À Menton, la présence de Louis Sarkozy sur une liste d’union à droite avait suscité une attention particulière lors de ces élections municipales. Pourtant, malgré cette configuration, la liste qu’il conduisait aux côtés de Sandra Paire n’a pas réussi à s’imposer face à Alexandra Masson, élue avec 49,09 % des voix. Avec 34,69 %, la liste d’union termine nettement derrière, dans un contexte où les reports de voix n’ont pas joué en sa faveur.

L’un des éléments clés de ce résultat réside dans la dynamique du premier tour. Alexandra Masson avait déjà pris une avance significative avec 36,5 %, tandis que les forces de droite étaient réparties entre plusieurs listes. L’objectif du rapprochement entre Sandra Paire et Louis Sarkozy était précisément de réunir ces électorats pour créer une alternative crédible.
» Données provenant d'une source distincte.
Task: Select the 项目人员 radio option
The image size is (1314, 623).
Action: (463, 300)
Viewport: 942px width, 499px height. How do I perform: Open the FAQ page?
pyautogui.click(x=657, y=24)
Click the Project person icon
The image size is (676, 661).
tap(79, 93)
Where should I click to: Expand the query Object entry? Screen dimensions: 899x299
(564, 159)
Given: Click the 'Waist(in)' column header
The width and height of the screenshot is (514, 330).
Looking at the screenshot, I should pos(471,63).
Toutefois, le score final du second tour, inférieur à l’addition des résultats initiaux, montre que cette stratégie n’a pas permis de mobiliser au-delà du socle existant.
Le maintien de Florent Champion a également pesé dans l’équation. Crédité de 15 % au premier tour, il atteint 16,22 % au second, confirmant sa capacité à conserver une partie de son électorat. Ancien élu RN devenu adjoint du maire sortant Yves Juhel, il incarne une autre sensibilité de la droite locale, qui n’a pas basculé vers la liste d’union. Cette fragmentation a réduit les marges de manœuvre de Louis Sarkozy et de ses alliés.
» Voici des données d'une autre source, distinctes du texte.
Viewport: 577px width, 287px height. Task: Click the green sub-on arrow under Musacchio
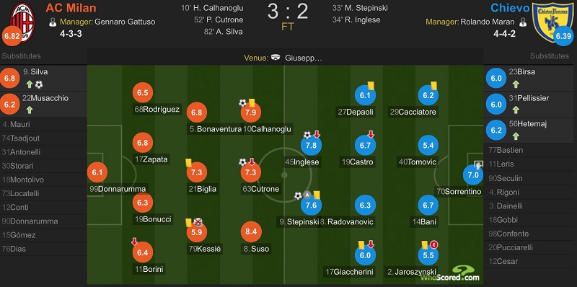pyautogui.click(x=30, y=110)
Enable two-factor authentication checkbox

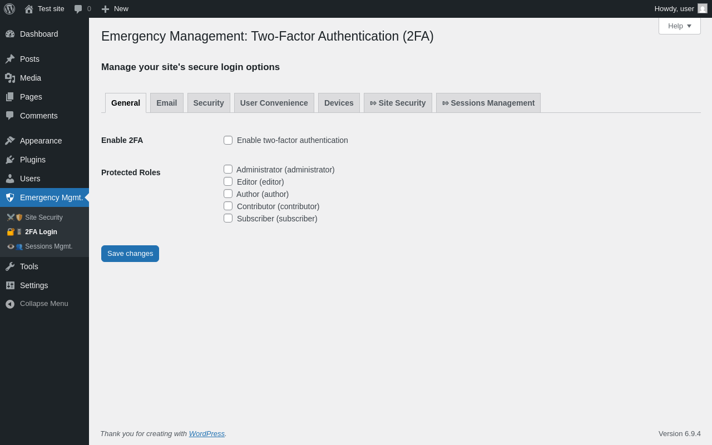tap(228, 140)
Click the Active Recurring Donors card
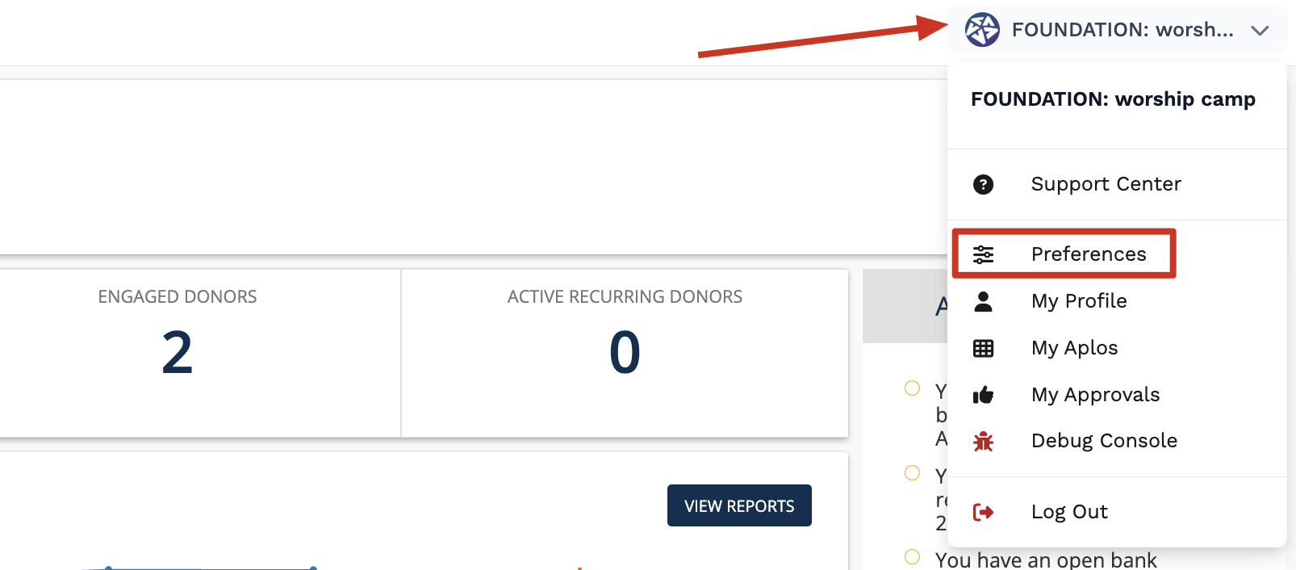 coord(625,352)
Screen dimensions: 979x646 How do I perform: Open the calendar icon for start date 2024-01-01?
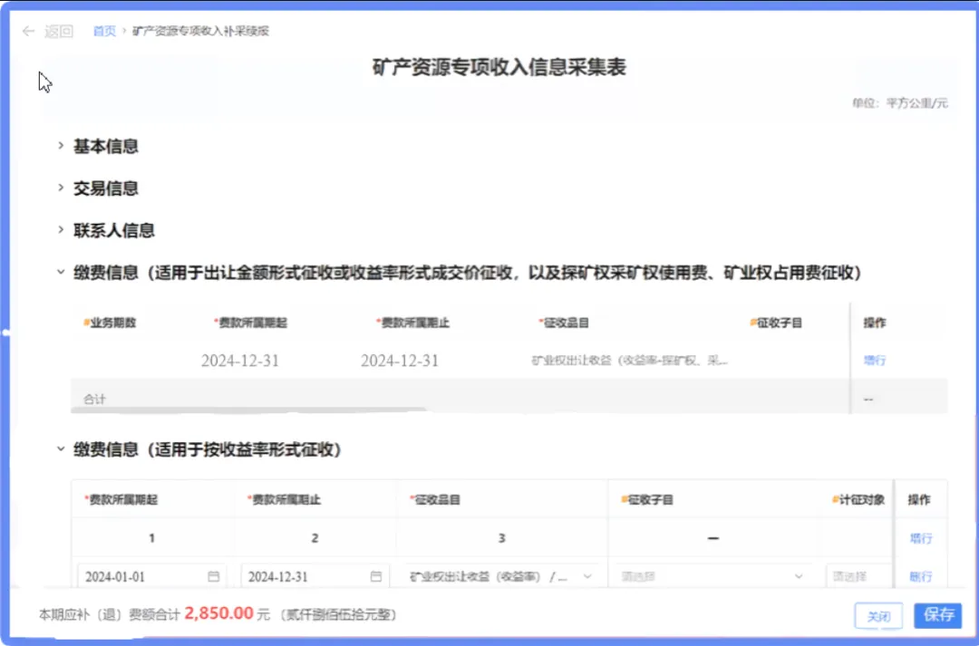point(214,576)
La figure de Louis Sarkozy, bien que médiatisée, n’a pas suffi à créer une dynamique électorale décisive. Son nom, associé à l’ancien président de la République, lui confère une visibilité particulière, mais l’ancrage local reste un facteur déterminant dans ce type de scrutin. À Menton, les équilibres politiques reposent sur des réseaux et des implantations de longue date, qui ne se transforment pas nécessairement sous l’effet d’une candidature médiatique.
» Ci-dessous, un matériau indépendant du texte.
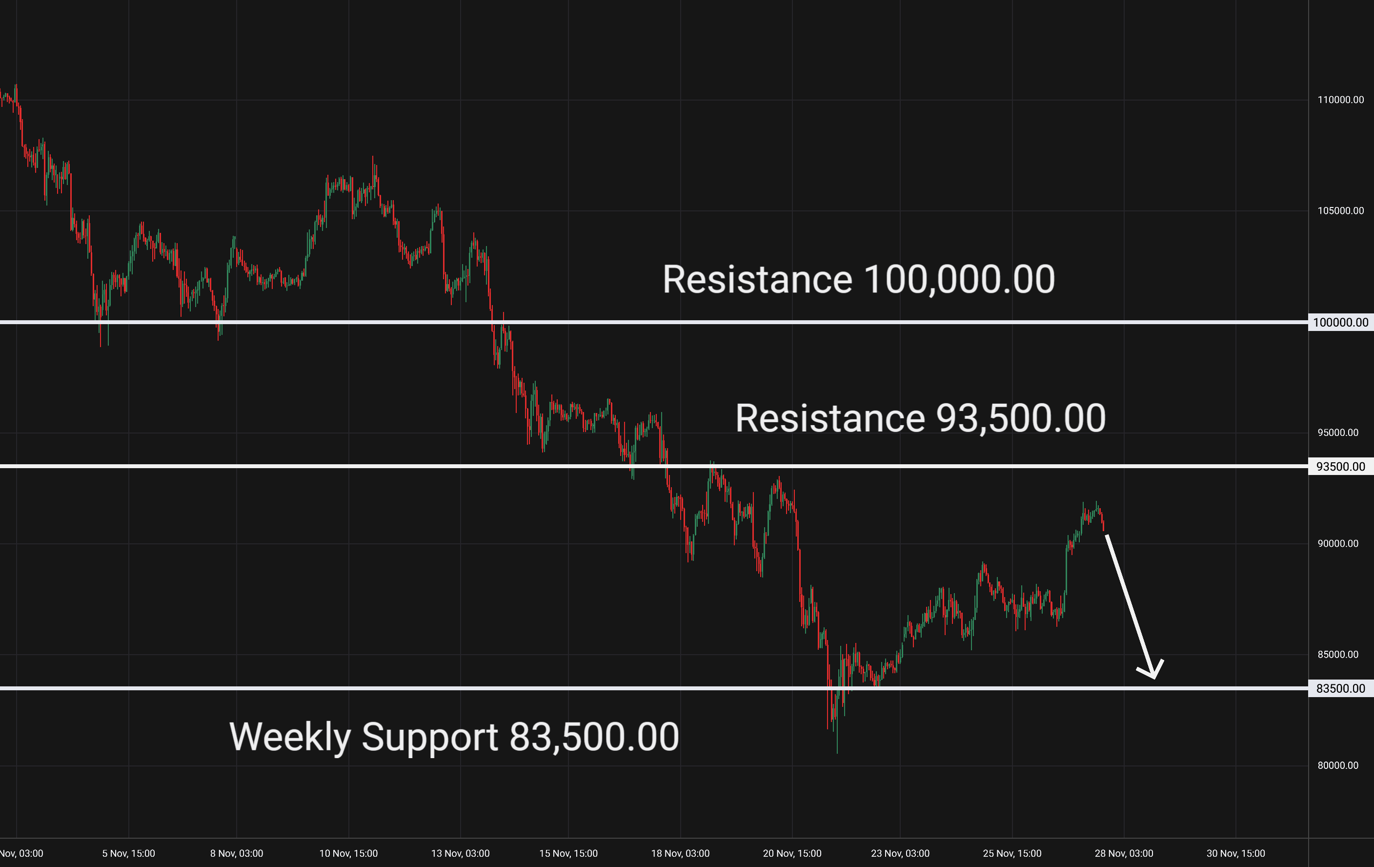The height and width of the screenshot is (867, 1374).
Task: Click the 100000.00 highlighted price tag
Action: (x=1340, y=322)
Dans ce contexte, la victoire d’Alexandra Masson apparaît comme le résultat d’une stratégie cohérente et d’un positionnement clair, renforcé par les divisions de ses adversaires. Son score de 49,09 % lui permet de s’imposer sans atteindre la majorité absolue, mais avec une avance suffisamment nette pour s’assurer la mairie.
La défaite de la liste d’union souligne les difficultés rencontrées par certaines alliances construites entre les deux tours, lorsque les électorats ne se reportent pas de manière automatique. À Menton, ce phénomène s’est traduit par un écart significatif entre les attentes initiales et le résultat final, confirmant l’importance des dynamiques locales dans les élections municipales.